You can clean up this data further by using various data wrangling techniques.
For example, we might want to separate the mean and the sd (standard deviation) into different columns. And you might want to make those Factor data type columns to Numeric columns.
You can separate a column into multiple columns by selecting:
Separate -> Separate to Columns by -> Custom
Type the following as the separator.
\(
The backslash is an escape character for the bracket.

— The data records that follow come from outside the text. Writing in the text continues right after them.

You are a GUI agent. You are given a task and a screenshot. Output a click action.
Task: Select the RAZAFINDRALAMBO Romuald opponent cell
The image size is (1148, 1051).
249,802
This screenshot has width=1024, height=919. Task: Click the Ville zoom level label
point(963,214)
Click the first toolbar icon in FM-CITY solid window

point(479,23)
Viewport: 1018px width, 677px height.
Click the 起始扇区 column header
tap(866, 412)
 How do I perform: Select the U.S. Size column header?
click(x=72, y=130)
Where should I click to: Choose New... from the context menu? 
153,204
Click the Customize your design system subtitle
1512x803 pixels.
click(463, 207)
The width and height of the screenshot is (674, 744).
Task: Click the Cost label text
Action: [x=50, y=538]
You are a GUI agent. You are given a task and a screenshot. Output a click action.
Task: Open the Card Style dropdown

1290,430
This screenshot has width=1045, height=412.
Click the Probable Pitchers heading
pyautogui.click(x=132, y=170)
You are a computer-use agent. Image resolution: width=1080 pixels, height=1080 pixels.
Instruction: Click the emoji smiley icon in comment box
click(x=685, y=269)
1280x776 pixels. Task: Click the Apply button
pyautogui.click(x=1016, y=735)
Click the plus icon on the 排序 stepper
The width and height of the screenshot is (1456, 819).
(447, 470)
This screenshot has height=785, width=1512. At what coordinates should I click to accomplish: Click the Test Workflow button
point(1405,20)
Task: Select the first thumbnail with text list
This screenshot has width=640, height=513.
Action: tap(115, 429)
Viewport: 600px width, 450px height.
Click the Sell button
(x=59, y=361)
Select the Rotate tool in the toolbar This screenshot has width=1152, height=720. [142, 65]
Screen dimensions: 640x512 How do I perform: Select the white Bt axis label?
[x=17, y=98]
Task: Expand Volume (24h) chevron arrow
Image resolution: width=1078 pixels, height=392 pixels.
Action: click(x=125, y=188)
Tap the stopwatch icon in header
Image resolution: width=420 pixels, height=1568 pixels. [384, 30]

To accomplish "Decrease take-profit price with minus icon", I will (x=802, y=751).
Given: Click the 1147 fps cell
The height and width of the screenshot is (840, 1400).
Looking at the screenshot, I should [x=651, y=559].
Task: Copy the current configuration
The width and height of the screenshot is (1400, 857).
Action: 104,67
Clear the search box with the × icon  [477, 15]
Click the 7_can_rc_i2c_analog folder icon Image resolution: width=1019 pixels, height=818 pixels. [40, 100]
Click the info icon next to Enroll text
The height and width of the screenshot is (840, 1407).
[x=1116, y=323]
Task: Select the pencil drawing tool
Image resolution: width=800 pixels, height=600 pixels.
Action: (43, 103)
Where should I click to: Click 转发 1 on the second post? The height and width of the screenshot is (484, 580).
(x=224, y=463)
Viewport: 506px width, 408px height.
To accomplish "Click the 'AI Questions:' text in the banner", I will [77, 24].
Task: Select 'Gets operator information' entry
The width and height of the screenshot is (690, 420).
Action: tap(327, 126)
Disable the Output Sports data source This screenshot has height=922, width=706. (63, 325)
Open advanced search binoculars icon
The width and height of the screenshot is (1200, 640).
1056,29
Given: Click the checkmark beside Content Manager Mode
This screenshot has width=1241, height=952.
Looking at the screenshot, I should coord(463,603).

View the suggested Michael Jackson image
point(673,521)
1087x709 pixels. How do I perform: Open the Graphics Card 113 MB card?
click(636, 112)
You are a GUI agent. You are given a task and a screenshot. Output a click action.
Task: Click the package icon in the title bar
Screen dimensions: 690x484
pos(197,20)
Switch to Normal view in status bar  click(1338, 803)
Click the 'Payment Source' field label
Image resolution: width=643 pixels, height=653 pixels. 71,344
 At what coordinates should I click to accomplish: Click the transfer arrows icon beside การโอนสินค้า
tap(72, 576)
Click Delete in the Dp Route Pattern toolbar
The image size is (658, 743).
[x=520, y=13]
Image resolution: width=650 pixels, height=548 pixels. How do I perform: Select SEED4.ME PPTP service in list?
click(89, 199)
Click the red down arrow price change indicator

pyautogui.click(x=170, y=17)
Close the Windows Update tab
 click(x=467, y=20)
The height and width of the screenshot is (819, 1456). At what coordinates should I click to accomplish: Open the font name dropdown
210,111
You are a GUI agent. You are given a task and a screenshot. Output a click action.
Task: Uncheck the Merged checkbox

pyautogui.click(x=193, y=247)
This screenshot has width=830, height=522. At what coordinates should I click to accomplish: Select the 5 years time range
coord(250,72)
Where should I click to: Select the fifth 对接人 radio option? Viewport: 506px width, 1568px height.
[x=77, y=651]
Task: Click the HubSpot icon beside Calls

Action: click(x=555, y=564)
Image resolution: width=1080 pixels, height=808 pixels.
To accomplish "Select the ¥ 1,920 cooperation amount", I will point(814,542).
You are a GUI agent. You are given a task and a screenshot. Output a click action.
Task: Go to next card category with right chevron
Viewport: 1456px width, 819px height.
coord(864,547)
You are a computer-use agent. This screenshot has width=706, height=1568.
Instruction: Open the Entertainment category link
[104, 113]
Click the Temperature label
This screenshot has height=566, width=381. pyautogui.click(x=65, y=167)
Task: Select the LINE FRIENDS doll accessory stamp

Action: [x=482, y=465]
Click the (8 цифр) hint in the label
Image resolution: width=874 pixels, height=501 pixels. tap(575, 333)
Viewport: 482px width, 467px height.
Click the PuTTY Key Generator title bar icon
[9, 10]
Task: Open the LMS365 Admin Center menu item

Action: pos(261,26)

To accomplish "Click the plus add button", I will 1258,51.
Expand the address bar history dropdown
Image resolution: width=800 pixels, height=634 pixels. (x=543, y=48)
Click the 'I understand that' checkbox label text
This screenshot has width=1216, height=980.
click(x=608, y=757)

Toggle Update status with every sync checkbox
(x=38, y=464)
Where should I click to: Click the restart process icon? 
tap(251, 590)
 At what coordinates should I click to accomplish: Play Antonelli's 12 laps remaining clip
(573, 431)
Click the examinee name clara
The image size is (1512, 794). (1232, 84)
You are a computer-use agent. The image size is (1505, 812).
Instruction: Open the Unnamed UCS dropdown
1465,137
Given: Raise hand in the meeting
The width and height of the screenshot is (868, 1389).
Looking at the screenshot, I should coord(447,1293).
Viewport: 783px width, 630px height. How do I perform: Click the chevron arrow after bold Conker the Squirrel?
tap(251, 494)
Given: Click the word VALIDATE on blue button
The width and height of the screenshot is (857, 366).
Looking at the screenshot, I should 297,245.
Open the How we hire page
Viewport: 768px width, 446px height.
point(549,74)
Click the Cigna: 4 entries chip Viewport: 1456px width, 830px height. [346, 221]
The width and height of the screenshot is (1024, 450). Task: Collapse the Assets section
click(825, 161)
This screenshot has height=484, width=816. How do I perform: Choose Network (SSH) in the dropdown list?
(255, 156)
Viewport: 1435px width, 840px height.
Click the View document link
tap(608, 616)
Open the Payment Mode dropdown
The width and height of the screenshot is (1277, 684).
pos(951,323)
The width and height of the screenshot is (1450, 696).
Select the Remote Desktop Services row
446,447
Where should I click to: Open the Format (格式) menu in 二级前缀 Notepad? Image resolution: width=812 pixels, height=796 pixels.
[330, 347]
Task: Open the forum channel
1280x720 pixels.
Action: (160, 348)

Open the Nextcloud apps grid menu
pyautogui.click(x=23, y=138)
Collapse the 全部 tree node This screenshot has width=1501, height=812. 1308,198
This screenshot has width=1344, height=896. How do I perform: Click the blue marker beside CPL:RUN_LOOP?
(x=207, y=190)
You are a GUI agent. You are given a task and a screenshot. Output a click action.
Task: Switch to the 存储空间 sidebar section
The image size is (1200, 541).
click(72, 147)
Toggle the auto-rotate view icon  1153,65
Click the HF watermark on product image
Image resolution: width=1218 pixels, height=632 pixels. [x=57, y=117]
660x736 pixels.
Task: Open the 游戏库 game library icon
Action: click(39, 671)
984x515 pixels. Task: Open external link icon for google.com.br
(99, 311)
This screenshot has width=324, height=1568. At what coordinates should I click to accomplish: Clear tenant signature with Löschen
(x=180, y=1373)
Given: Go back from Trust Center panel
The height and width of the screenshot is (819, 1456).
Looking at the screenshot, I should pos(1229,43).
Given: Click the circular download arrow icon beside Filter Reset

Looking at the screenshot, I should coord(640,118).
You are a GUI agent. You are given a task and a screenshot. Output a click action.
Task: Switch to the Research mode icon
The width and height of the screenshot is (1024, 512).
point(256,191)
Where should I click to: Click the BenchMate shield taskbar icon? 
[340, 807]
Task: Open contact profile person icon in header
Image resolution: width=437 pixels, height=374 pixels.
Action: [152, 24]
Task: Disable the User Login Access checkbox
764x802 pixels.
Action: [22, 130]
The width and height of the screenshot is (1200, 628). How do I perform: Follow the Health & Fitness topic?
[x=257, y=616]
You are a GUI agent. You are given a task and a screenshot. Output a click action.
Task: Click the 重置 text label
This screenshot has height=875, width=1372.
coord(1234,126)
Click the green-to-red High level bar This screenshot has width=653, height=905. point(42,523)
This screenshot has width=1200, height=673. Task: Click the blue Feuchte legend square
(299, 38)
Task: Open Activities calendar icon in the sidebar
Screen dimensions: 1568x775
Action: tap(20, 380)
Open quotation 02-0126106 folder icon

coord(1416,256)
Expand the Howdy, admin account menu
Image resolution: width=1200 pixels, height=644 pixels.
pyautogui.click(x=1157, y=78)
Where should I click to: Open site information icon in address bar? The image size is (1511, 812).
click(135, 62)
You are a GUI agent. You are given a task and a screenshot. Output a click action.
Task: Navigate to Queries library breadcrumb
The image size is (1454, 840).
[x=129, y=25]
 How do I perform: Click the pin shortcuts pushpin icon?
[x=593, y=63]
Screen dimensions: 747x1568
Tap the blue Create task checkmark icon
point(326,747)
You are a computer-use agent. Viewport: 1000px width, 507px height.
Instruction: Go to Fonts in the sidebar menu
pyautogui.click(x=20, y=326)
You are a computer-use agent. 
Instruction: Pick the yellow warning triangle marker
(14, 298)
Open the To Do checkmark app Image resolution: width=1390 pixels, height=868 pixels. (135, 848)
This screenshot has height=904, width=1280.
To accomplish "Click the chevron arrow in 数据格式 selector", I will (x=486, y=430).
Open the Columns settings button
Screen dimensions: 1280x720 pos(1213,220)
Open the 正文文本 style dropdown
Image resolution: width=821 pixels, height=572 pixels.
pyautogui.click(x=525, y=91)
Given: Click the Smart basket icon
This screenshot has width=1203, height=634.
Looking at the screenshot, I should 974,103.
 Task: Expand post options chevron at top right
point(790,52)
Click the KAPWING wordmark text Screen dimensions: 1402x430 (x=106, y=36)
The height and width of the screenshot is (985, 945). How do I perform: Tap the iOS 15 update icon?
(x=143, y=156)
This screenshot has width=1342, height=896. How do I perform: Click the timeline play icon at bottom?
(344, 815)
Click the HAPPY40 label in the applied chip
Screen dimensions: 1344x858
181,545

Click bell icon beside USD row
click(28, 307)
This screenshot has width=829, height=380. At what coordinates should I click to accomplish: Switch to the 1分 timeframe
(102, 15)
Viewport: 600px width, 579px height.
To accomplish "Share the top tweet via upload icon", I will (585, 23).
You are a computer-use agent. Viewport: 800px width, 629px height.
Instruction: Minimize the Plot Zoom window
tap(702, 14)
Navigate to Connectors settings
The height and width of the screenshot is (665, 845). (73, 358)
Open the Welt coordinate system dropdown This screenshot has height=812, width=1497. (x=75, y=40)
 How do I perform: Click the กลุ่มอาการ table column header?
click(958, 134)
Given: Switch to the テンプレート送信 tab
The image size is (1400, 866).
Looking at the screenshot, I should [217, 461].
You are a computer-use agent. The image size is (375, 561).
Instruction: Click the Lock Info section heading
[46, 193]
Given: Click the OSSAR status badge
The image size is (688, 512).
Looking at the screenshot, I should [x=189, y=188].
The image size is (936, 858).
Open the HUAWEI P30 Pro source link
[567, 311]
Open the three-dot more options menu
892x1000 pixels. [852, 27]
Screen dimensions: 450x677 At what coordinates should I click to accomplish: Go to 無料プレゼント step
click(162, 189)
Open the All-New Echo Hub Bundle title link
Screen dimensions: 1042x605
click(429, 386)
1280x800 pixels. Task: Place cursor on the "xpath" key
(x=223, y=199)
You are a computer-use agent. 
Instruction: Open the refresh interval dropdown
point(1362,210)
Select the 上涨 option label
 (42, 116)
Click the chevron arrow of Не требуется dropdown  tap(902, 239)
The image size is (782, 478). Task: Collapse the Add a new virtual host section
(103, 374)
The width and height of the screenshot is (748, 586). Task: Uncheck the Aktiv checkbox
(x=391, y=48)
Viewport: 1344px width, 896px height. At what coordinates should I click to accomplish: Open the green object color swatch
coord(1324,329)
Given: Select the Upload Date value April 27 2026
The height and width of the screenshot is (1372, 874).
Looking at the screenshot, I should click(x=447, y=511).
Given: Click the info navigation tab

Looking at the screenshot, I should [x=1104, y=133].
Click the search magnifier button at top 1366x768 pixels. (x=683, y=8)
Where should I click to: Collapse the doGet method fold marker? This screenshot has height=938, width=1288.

And you can type the newly created column names in the same dialog.
You can convert some of the columns that are currently Factor or Character data type to Numeric. Select those columns by clicking the columns while pressing Command (Mac) or Control (Windows) key. Then, select:
Change Data Type -> Convert to Numeric
Here’s how it looks after a few steps of data wrangling.
I’m sharing the data frame as EDF (Exploratory Data Format) so you can download it from this linkand import into Exploratory so that you can reproduce each data wrangling step. But, make sure you install ‘tableone’ R package and create an R script first by following the above steps before importing the EDF.